Problemi da risolvere:
**A.** Secondo l'intervista, quante ore di furgone ci sono volute per arrivare alla data di Manduria?
**B.** Restituisci il tratto dell'intervista che comincia con le parole "Quanto e come" e termina dopo "tantissimo per noi.", copiandolo senza alcuna modifica.

Testo fornito:
________________________

Quanto e come influisce la Sicilia, tuo luogo di origine, sul lavoro che compi,sia musicalmente, che logisticamente?

La Sicilia sicuramente influisce tantissimo, c’è questo rapporto di odio ed amore con la mia terra. Nel disco per la scrittura, c’è molta Sicilia sia in positivo che in negativo, per l’aspetto logistico sicuramente è una grande piaga per noi, ieri abbiamo fatto una data a Manduria e ci siamo fatti 9 ore di furgone, in questo senso è sfiancante, infatti per il prossimo disco stavo pensando di trasferirmi quantomeno nel periodo del tour, perché quest’anno davvero abbiamo rischiato la vita in furgone, senza calcolare la stanchezza, la deconcentrazione e gli altissimi costi fissi che sosteniamo, 1500/1700 euro di spese a settimana in tour, che è tantissimo per noi.

Ho letto in un intervista che la domanda che non ti è mai stata posta è se vuoi fare il cantautore o meno nella vita?Rimediamo.

Penso che mi piacerebbe fare il cantautore per almeno altri 10/15 anni, fin quando non sarò troppo vecchio e stanco per girare, poi magari continuerò a farlo però in maniera più pacata, da casa, cantautore casalingo (ride), farò i concerti dal salotto.

________________________

Righe estratte:
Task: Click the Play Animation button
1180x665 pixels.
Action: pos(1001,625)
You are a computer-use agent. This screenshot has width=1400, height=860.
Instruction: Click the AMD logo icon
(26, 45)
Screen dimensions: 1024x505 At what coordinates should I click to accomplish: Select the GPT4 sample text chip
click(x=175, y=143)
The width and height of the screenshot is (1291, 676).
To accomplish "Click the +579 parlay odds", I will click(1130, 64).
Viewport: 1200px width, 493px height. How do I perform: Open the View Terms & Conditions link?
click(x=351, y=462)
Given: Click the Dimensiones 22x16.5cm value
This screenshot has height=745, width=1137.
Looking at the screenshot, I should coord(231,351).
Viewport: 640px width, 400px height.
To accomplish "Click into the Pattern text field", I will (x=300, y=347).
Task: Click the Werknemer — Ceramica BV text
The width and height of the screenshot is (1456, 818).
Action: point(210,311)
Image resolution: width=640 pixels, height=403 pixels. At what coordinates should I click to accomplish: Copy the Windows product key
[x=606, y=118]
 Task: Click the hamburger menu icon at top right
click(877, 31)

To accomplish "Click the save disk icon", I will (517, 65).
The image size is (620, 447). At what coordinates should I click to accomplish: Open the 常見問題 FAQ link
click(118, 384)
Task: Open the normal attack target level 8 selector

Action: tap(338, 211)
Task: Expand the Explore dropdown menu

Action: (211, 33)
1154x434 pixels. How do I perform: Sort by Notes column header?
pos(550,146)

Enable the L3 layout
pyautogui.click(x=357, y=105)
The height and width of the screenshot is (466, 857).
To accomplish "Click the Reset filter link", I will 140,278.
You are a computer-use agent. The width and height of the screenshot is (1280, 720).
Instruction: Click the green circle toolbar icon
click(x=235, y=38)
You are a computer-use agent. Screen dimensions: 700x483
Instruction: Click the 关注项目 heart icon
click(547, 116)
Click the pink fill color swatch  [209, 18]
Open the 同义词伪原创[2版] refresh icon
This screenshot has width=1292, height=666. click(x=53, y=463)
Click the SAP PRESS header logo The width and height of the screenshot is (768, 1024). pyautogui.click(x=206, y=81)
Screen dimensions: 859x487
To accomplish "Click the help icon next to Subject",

________________________

Risposte:
**A.** 9 ore.

**B.**
Quanto e come influisce la Sicilia, tuo luogo di origine, sul lavoro che compi,sia musicalmente, che logisticamente?

La Sicilia sicuramente influisce tantissimo, c’è questo rapporto di odio ed amore con la mia terra. Nel disco per la scrittura, c’è molta Sicilia sia in positivo che in negativo, per l’aspetto logistico sicuramente è una grande piaga per noi, ieri abbiamo fatto una data a Manduria e ci siamo fatti 9 ore di furgone, in questo senso è sfiancante, infatti per il prossimo disco stavo pensando di trasferirmi quantomeno nel periodo del tour, perché quest’anno davvero abbiamo rischiato la vita in furgone, senza calcolare la stanchezza, la deconcentrazione e gli altissimi costi fissi che sosteniamo, 1500/1700 euro di spese a settimana in tour, che è tantissimo per noi.